最佳拍档: Google Cloud Next 2025: New TPU, AI Model Updates & A2A Protocol

Google Cloud Next 2024: Google Aims to Reclaim AI Throne

Google held its annual Google Cloud Next conference in Las Vegas on April 10th, showcasing significant advancements in its AI capabilities. The event highlighted a range of developments, including the debut of its latest TPU, upgraded AI models, a new Agent-to-Agent (A2A) protocol, and enhancements to its code assistance tools. These innovations signal Google's ambition to reshape the AI landscape. This article will provide an overview of the key announcements made at the conference.

Seventh-Generation TPU: Ironwood

Ironwood: Challenging NVIDIA's Blackwell B200

The most prominent announcement was the unveiling of Google's seventh-generation TPU, Ironwood. This chip is designed to compete directly with NVIDIA's Blackwell B200. Google positions Ironwood as its most powerful and scalable custom AI accelerator to date, specifically optimized for inference.

Performance and Specifications

Ironwood boasts impressive performance improvements compared to previous generations. Its inference performance is reportedly 3600 times faster and 29 times more efficient than the first-generation TPU from 2018. * It features 192GB of HBM memory, six times more than the sixth-generation TPU Trillium, and also six times more than the TPU v4. * The chip's HBM bandwidth has increased to 7.2 Tbps, 4.5 times that of Trillium. * The chip-to-chip interconnect (ICI) bi-directional bandwidth is now 1.2 Tbps, 1.5 times greater than Trillium.

These improvements in memory capacity and bandwidth allow Ironwood to handle larger models and datasets while reducing data transfer bottlenecks, ultimately boosting performance.

Scalability and Compute Power

For Google Cloud customers, Ironwood is available in two configurations: 256 chips and 9216 chips. Each individual chip has a peak FP8 compute power of 4614 TFLOPs. A pod consisting of 9216 chips reaches 42.5 Exaflops in FP8 precision.

:::::

WORK INSTRUCTIONS:
A - In the text about Google Cloud Next, turn the paragraph that begins "For Google Cloud customers" into a short bulleted list that keeps its main facts.
B - From the text about Google Cloud Next, reproduce word for word the part starting with "Ironwood: Challenging NVIDIA's" and going on through "optimized for inference.".

DATA UNDER STUDY:
:::::

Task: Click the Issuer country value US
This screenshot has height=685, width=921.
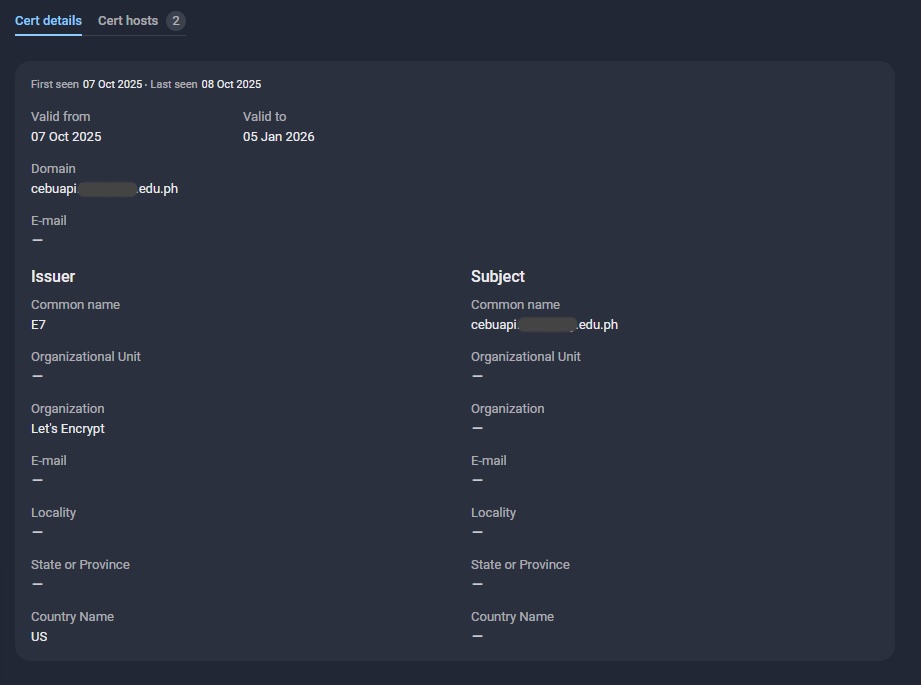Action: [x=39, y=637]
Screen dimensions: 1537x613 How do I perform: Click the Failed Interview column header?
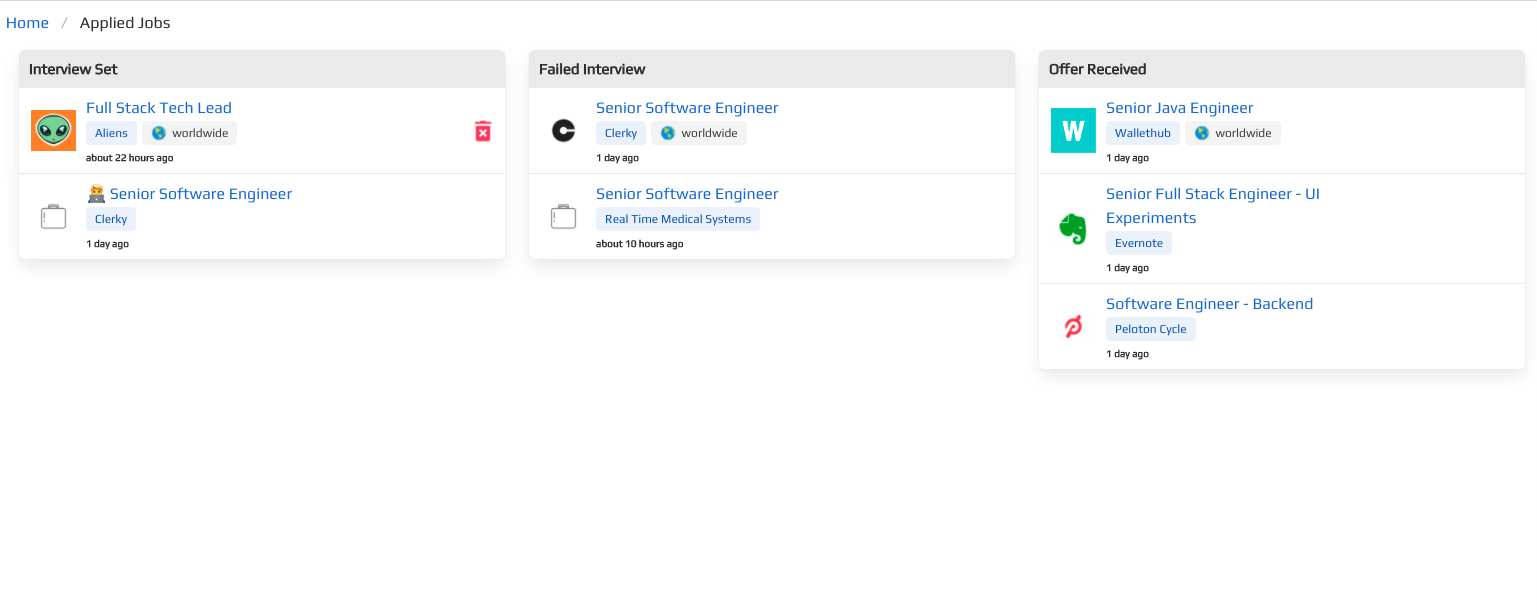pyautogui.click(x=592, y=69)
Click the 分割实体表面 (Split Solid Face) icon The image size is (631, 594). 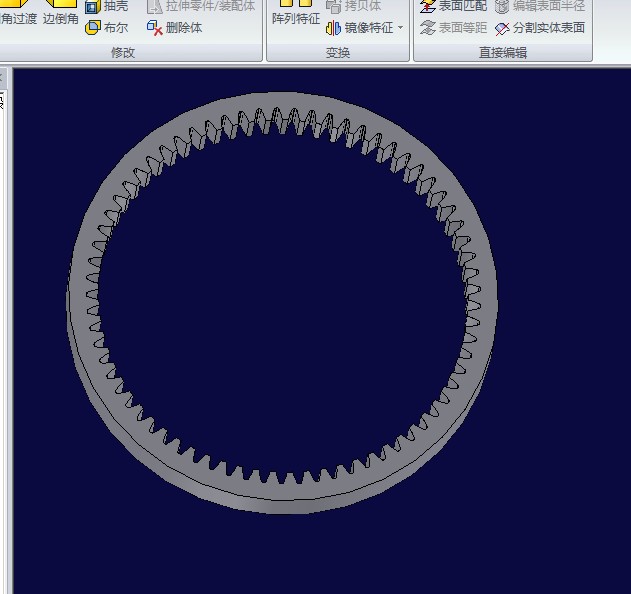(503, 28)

:::::

YOUR WRITTEN ANSWERS:
A -
- Ironwood is offered to Google Cloud customers in two configurations: 256 chips and 9216 chips.
- Each chip has a peak FP8 compute power of 4614 TFLOPs.
- A 9216-chip pod reaches 42.5 Exaflops in FP8 precision.

B -
Ironwood: Challenging NVIDIA's Blackwell B200

The most prominent announcement was the unveiling of Google's seventh-generation TPU, Ironwood. This chip is designed to compete directly with NVIDIA's Blackwell B200. Google positions Ironwood as its most powerful and scalable custom AI accelerator to date, specifically optimized for inference.